CDC issued HAN00528 (Health Alert Network Advisory 00528) on 8 May, requiring airborne infection isolation for all suspected Andes hantavirus patients in the United States. 1 Airborne isolation requires negative-pressure rooms and N95 respirators; the original WHO DON 599 applied generic hantavirus droplet precautions: surgical masks and ordinary isolation rooms, with no negative-pressure requirement. The distinction is meaningful: all other hantaviruses are believed to spread only from rodents to humans; Andes virus is the only member of the family with documented person-to-person transmission, first recorded in the 1996 El Bolsón cluster in Patagonia.
CDC directed US repatriates from the MV Hondius cluster to the specialist biocontainment facility in Nebraska, one of a small number of US sites equipped with the negative-pressure capacity and clinical expertise for Andes management at scale. The advisory noted that ECMO (extracorporeal membrane oxygenation, a life-support technique that substitutes for heart and lung function in critically ill patients) can improve Andes survival to approximately 80% if initiated early. In practice, that figure is conditional on hospital capacity: outside academic medical centres, ECMO capacity is sparse, and the Nebraska routing reflects a deliberate concentration of specialist infrastructure.

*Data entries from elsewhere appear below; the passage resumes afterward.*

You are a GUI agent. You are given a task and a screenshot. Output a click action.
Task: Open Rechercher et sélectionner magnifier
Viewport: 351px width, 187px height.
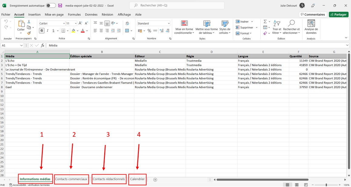(x=291, y=27)
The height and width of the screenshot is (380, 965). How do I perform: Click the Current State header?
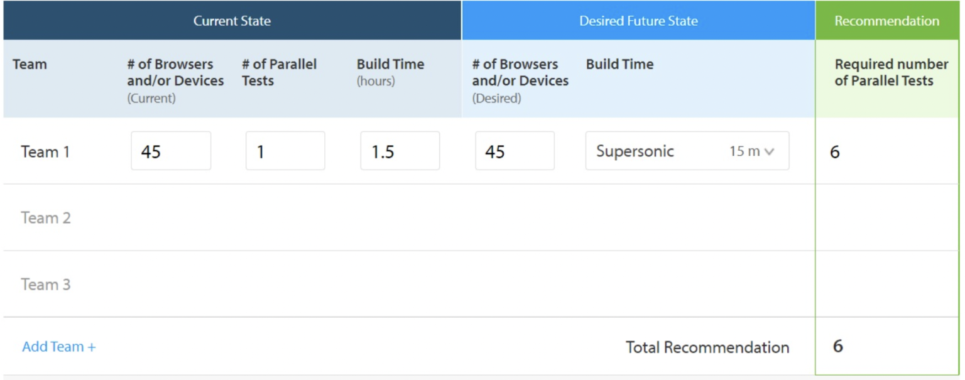[x=232, y=20]
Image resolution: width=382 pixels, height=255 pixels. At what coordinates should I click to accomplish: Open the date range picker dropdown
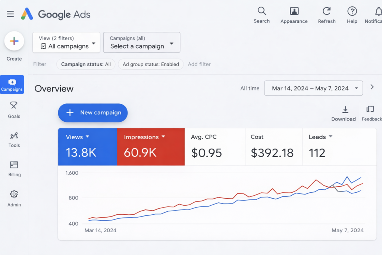click(313, 88)

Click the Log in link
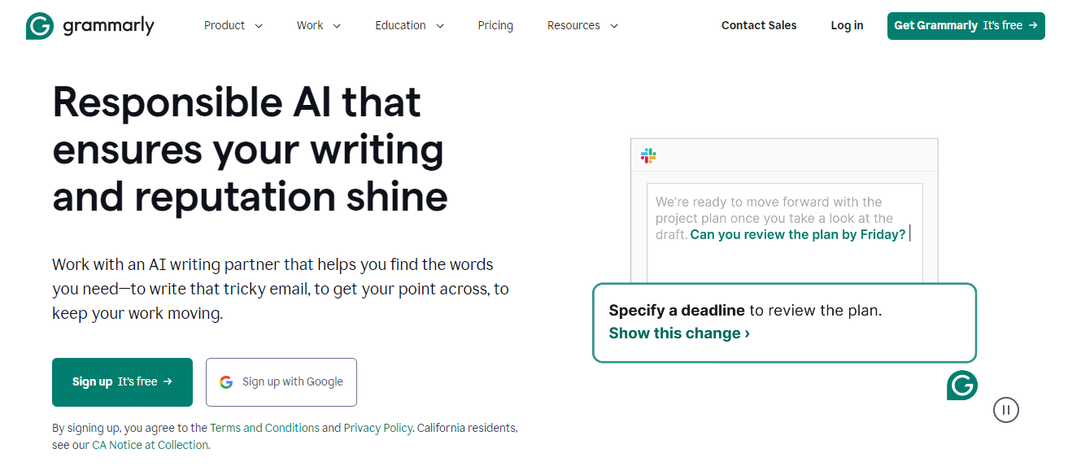847,25
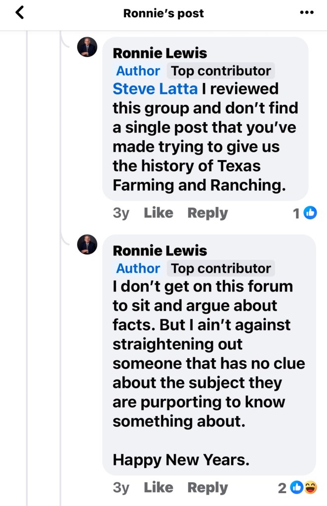
Task: Tap Ronnie Lewis name on second comment
Action: point(160,251)
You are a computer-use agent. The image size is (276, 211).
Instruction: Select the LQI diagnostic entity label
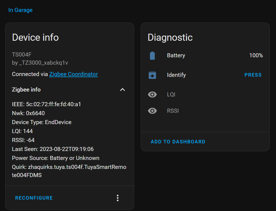point(171,95)
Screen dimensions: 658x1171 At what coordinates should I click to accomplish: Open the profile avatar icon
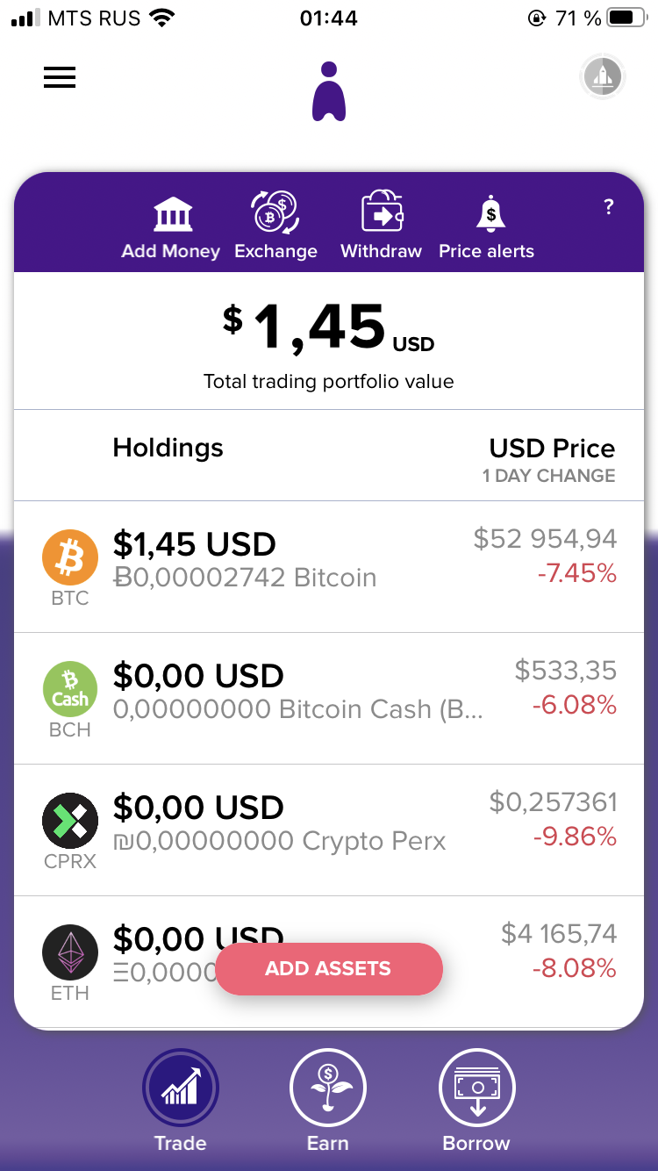(602, 77)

The HAN00528 guidance resolves the clinical-protocol gap that existed between the original DON 599 and the Swiss Andes confirmation . From 2 May to 8 May, the six-day gap between the outbreak notification and the Andes-specific isolation advisory, healthcare providers caring for suspected MV Hondius cases in the United States were operating under droplet, not airborne, isolation requirements.